KMilo


KMilo lets you use the special keys on some keyboards and laptops. Usually this includes volume keys and other features.

KMilo is a service of kded, the kde daemon. It is new to KDE 3.2.

Currently KMilo comes with plugins for powerbooks, vaios and generic keyboards with special keys.

KMilo Thinkpad

KMilo Thinkpad is a port of tpb http://www.nongnu.org/tpb/ to KMilo by Jonathan Riddell.

Source download: part of KDE 3.3 in CVS; for KDE 3.2: http://jriddell.org/programs/kmilo-thinkpad.tar.bz2

Screenshot: kmilo-thinkpad-screenshot.png

To install just use kdeutils (which includes kmilo) for KDE 3.2.x.

Developing for KMilo


To create a plugin for KMilo start with the Demo one in kdeutils/kmilo sources.

Edit Makefile.am in kdeutils/kmilo to compile the demo/ directory.

Fill in the methods in demo.cpp. It inherits from kmilod/monitor.h.
Do your initialisation in init(). poll() is called several times a second and is where you return that an action has happened, either return a Monitor::DisplayType value or just set the message explicitly with _interface->display() and a message will appear on the screen.

When returning a change in volume or brightness progress() will then be called which should return the new value of the volume or brightness.

Test it by killing kded: killall kded and running kded again from the command line.

Contact kde-devel with your new KMilo plugin.

KMilo TODO


A KControl Centre module to tell it which KMilo plugins to run
Add generic code for software volume control (currently same code is in Generic and Thinkpad)
Add more buttons to Monitor::DisplayType
More output skins, maybe
Make the default skin more pretty (add icons)
Stabalise API and install headers
Make it integrate nicely with KHotKeys and Kmix/Kmix applet

/ would be extremely nice not to depend on any external source but headers: you won't get packagers otherwise /
/ -- Michael Shigorin <mike@>, who wanted to package it for ALT Linux <altlinux.org> /

Good point, at the moment the kmilo headers are deliberatly not installed to allow a changing API but the hope is that it will be stable by KDE 3.3 or even during 3.2.

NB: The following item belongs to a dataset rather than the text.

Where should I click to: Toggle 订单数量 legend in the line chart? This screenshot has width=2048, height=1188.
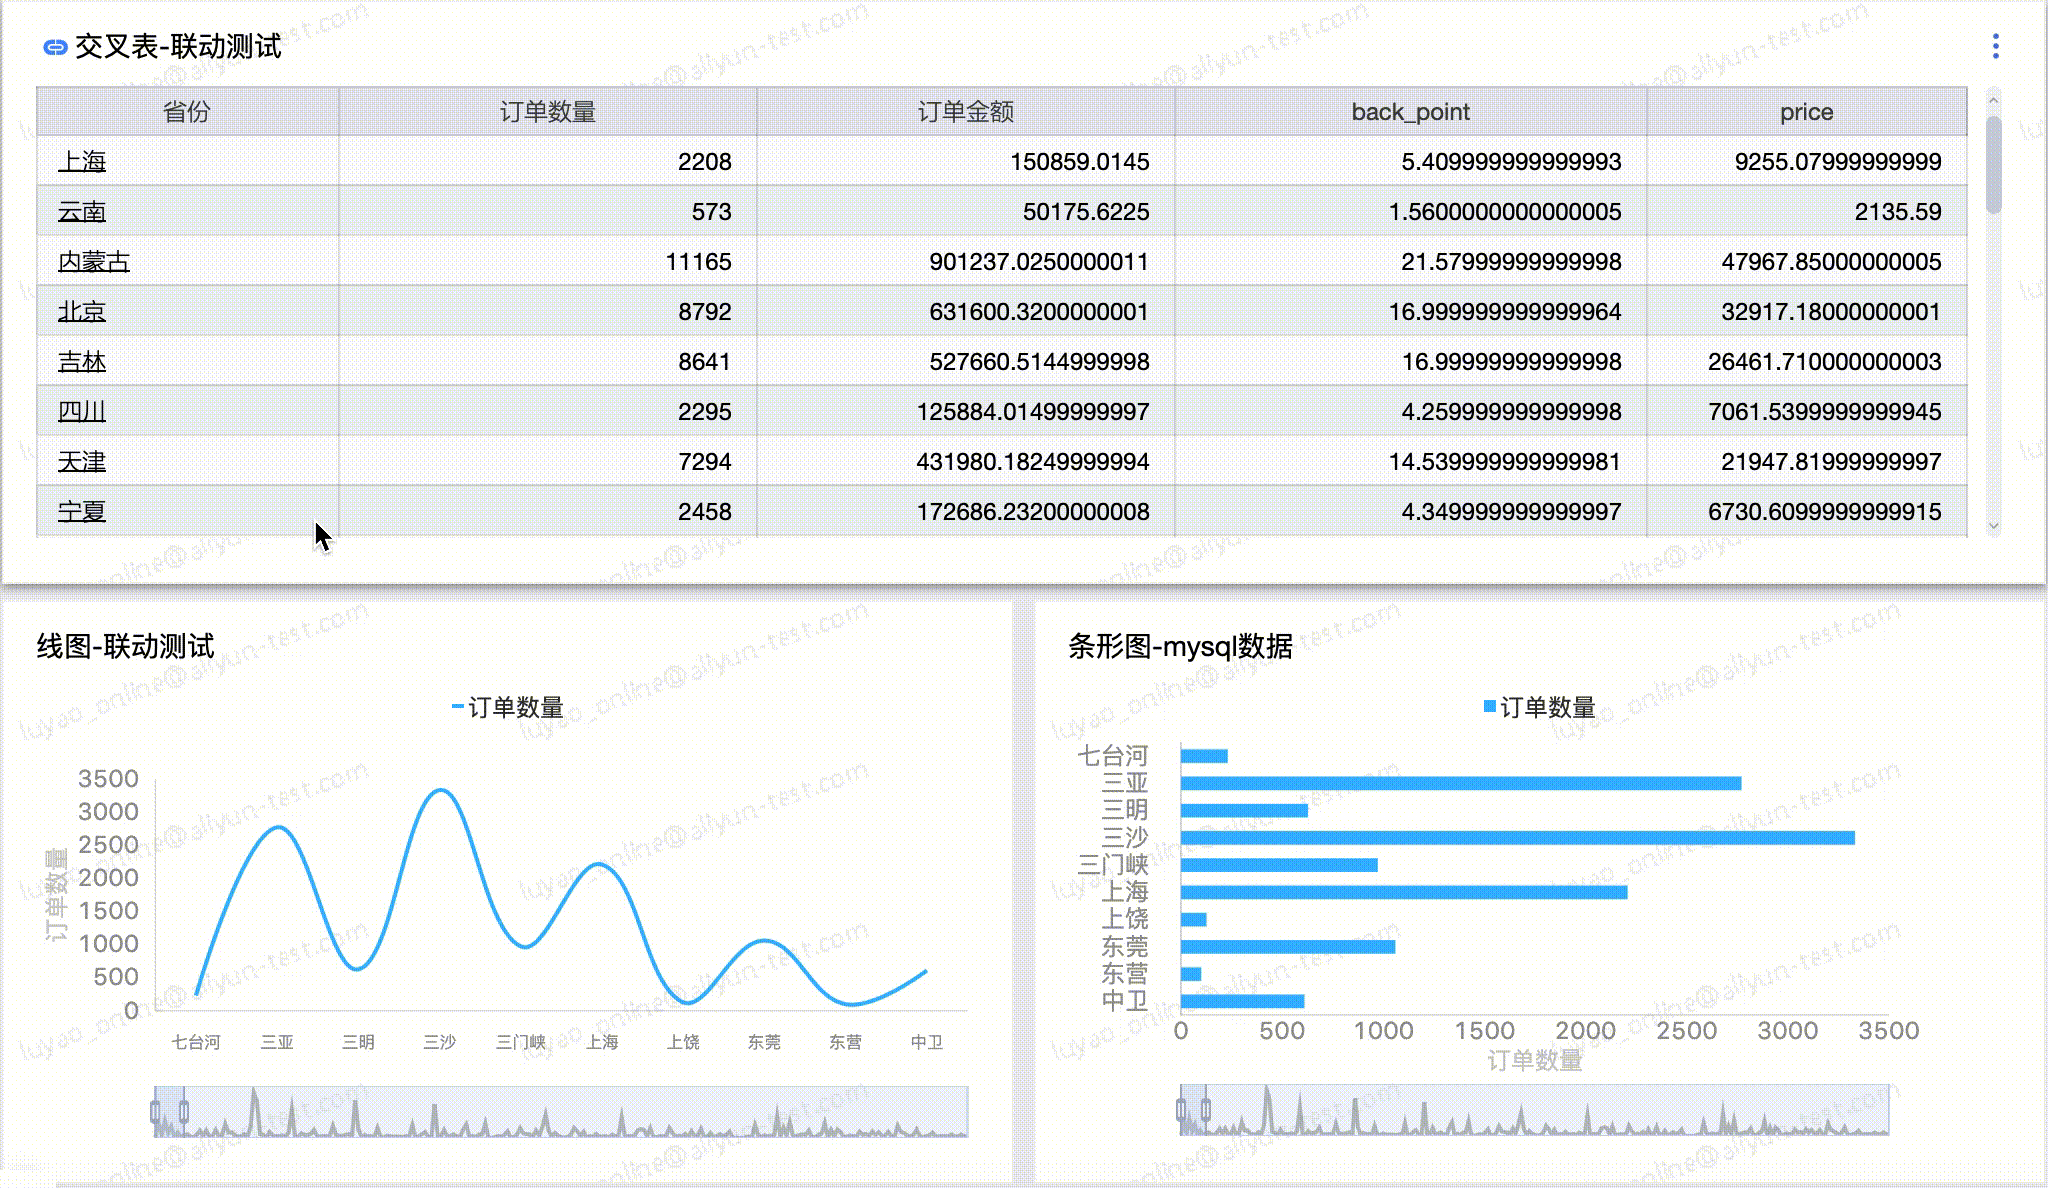coord(508,707)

/ The integration with KHotKeys is extremely important in my opinion. It would be great if I didn't have to re-build kmilo just because I want to run a program when a certain hotkey is pressed... /
/ -- Andrea, 2004-05-01 /


KMilo Generic plugin


In the KDE CVS version there is also a generic plugin for all kayboards with volume up/down keys acknowledged by X/KDE by default. Just start the X program xev and press your laptop's vol up/down keys to check. If it prints out some meaningful information, you can use it to setup KDE to take care of these and connect them to RaiseVolume, etc.

If it does not work out of the box, your X keybindings have to set up. Usually, you do this in ~/.Xmodmap
Example:
keycode 129 = XF86AudioMedia
keycode 144 = XF86AudioPrev
keycode 153 = XF86AudioNext
keycode 160 = XF86AudioMute
keycode 161 = XF86Calculator
keycode 162 = XF86AudioPause
keycode 164 = XF86AudioStop
keycode 174 = XF86AudioLowerVolume
keycode 176 = XF86AudioRaiseVolume
keycode 223 = XF86Standby

This assigns e.g. keycode 160 to XF86AudioMute which triggers mute in the kmilo generic plugin. How to find out? start xev, move your mouse into the window and press the keys. .Xmodmap is read every time you start X. Use "xmodmap .Xmodmap" to test your configuration file.